While China’s leader Deng Xiaoping, counted on an easy victory in Vietnam, Beijing also expected the attack to prompt a military response from the Soviets, possibly even full-scale war. In the days leading up to his Vietnamese gambit, Deng pushed more than a million regulars up to China’s border with Russia and placed all his forces on a war footing. Yet despite being Vietnam’s principal ally, the Soviet Union, remained on the sidelines for the duration of the conflict. Moscow was simply unwilling to risk war with China for the sake of Hanoi. Save for flying in a handful cargo planes full of ammunition into the Vietnamese capital, Russia stayed out of the action.
Even without direct help from the Soviets, Vietnam was still able to contain the Chinese. After 17 days of fighting, during which the PLA had sustained crippling casualties, China cynically declared victory, saying it had ‘punished’ Vietnam enough, and began a general retreat. On their way out, the attackers did their best to lay waste to the cities and countryside. Ten days later, the last Chinese troops had left Vietnam.
For such a short war, the death toll was staggering.
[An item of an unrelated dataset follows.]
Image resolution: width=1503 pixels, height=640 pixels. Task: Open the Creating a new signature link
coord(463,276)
According to Vietnamese estimates, roughly a quarter of the Chinese invasion force — about 60,000 men — became casualties. Of those 26,000 died. The Vietnamese suffered too. Of the 150,000 border guards and militia sent forward to meet the invaders, 10,000 were killed, along with another 10,000 civilians who were caught in the crossfire.
Despite China’s hollow claims of victory, the invasion had little effect on Hanoi’s policy vis-a-vis Cambodia. During the PLA onslaught, Vietnam never withdrew any troops to reinforce the capital and actually kept its forces in Cambodia for another 10 years. It finally caved to international and Soviet pressure to relinquish its hold on its dysfunctional neighbour in 1989.
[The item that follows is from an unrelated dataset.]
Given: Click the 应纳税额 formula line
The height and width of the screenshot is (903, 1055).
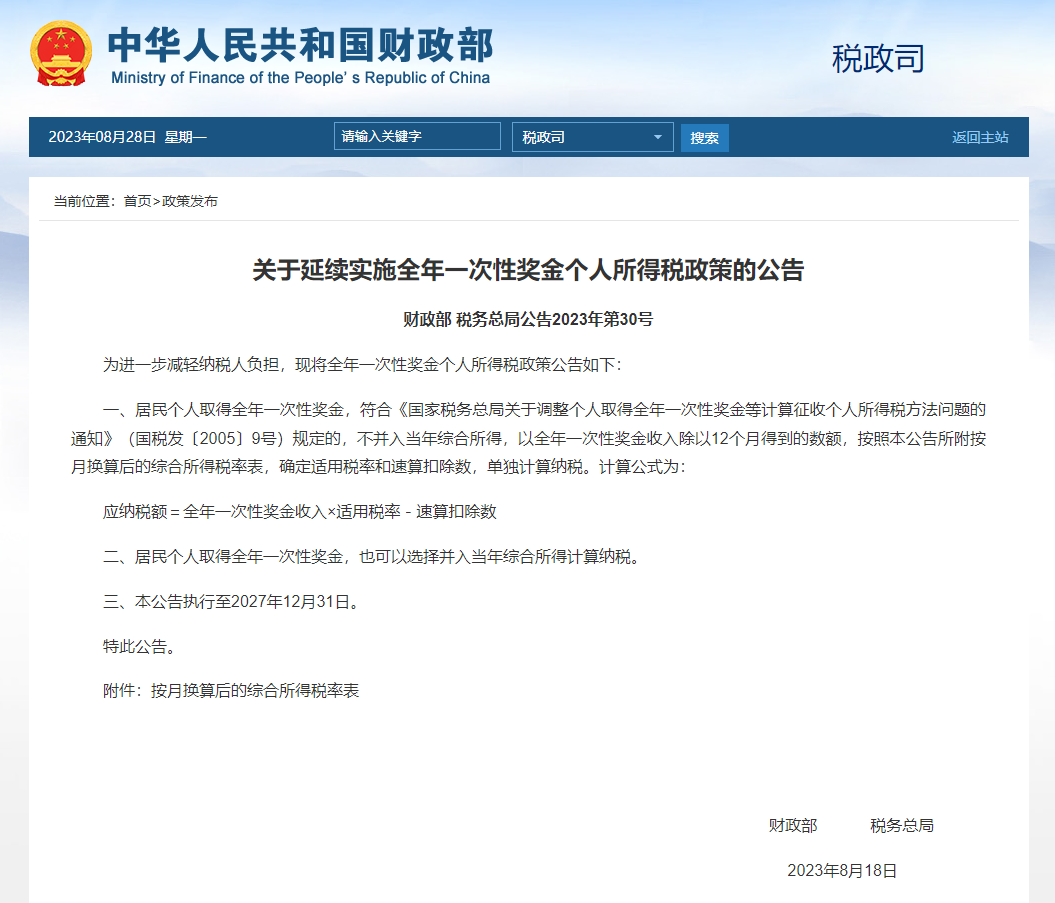Looking at the screenshot, I should point(300,511).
The war with Vietnam did serve as a wake up call for the Chinese military (albeit bloody one). China’s inability to prevail against the much smaller (although better equipped) Vietnamese demonstrated the need for the PLA to modernize. It’s a process that has been continuing to this day.
China and Vietnam continued to clash along their shared border for another 10 years, only signing an accord resolving a demarcation line dispute in 2007. According to some observers, tension between the two powers over the nearby Spratly Islands may soon draw both into another war sometime in the near future.